Thank you for considering this!

jostosh commented 3 years ago

I have given it some thought and had a shot at an initial draft implementation. I think I know what piece to add to the puzzle. A convenient way of achieving this would be to use another type of Region node. This node will not be to split up a given scope, but to enlist possible splits of the same scope, e.g.:

spnk.RegionSplits([
    spnk.RegionNode([
        spnk.RegionVariable(0),
        spnk.RegionNode([
            spnk.RegionVariable(1),
            spnk.RegionVariable(2),
        ])
    ]),
    spnk.RegionNode([
        spnk.RegionNode([
            spnk.RegionVariable(0),
            spnk.RegionVariable(1),
        ]),
        spnk.RegionVariable(2),
    ]),
])

Notice the new RegionSplits node which takes a list of nodes with identical scopes, but a unique way of splitting them up.

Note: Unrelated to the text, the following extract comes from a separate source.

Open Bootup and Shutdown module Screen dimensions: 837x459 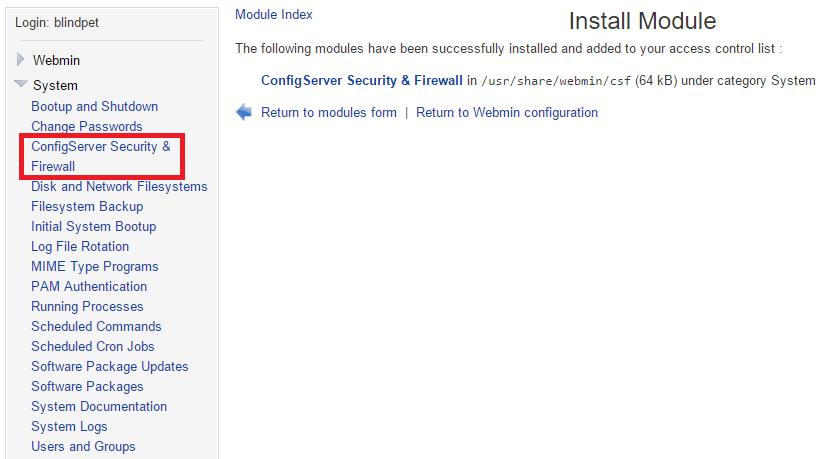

Here there are just two splits. For the Poon & Domingos architecture, you'd need way more. I'm working on tooling to transform this kind of region graph to a stack of Keras layers. Will keep you posted.

jostosh commented 3 years ago

I managed to complete the conversion, but I'm afraid that a single stack of Keras layers would require lots and lots of zero padding. For a 4x4 block (the finer regions in the Poon & Domingos have that size), this results in about 90% of leaf variables being padded. Perhaps alternatively, the way to do it is to make a non-Sequential Keras model and model sums and products with smaller tensors so that padding can be avoided. I will give that a go later and then share what I have.